:: Source records ::
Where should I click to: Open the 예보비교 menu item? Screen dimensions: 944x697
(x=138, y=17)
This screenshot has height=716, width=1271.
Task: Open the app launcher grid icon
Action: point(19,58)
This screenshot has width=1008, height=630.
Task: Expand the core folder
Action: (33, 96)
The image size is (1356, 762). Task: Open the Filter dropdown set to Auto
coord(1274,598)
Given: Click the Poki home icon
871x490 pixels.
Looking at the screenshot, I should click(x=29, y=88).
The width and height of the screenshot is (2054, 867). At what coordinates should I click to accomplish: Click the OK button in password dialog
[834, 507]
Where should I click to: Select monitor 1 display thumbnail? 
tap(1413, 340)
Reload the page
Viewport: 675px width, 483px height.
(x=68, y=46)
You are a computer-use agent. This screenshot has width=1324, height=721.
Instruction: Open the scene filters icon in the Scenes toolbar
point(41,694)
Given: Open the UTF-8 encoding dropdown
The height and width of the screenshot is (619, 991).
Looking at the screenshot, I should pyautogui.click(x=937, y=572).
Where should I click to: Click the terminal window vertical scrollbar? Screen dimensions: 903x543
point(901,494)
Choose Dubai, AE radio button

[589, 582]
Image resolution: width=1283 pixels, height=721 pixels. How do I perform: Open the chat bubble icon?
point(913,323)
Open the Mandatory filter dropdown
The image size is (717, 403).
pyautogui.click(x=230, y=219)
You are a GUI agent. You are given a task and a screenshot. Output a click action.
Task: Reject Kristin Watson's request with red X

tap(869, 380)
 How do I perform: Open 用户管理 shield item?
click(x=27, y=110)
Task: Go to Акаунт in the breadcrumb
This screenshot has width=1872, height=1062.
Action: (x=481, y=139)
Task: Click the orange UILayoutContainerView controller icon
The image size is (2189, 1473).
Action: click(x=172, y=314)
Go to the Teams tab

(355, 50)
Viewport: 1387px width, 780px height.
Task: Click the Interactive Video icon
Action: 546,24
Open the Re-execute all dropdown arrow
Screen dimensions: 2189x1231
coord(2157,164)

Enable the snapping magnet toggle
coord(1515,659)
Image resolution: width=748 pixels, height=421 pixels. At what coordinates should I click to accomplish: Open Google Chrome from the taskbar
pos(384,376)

:: Exercise prompt ::
Quote, without any change, each line from the one that contains "Task: Go to Акаунт in the breadcrumb" through the end of the material.

:: Response to this task ::
Task: Go to Акаунт in the breadcrumb
This screenshot has width=1872, height=1062.
Action: (x=481, y=139)
Task: Click the orange UILayoutContainerView controller icon
The image size is (2189, 1473).
Action: click(x=172, y=314)
Go to the Teams tab

(355, 50)
Viewport: 1387px width, 780px height.
Task: Click the Interactive Video icon
Action: 546,24
Open the Re-execute all dropdown arrow
Screen dimensions: 2189x1231
coord(2157,164)

Enable the snapping magnet toggle
coord(1515,659)
Image resolution: width=748 pixels, height=421 pixels. At what coordinates should I click to accomplish: Open Google Chrome from the taskbar
pos(384,376)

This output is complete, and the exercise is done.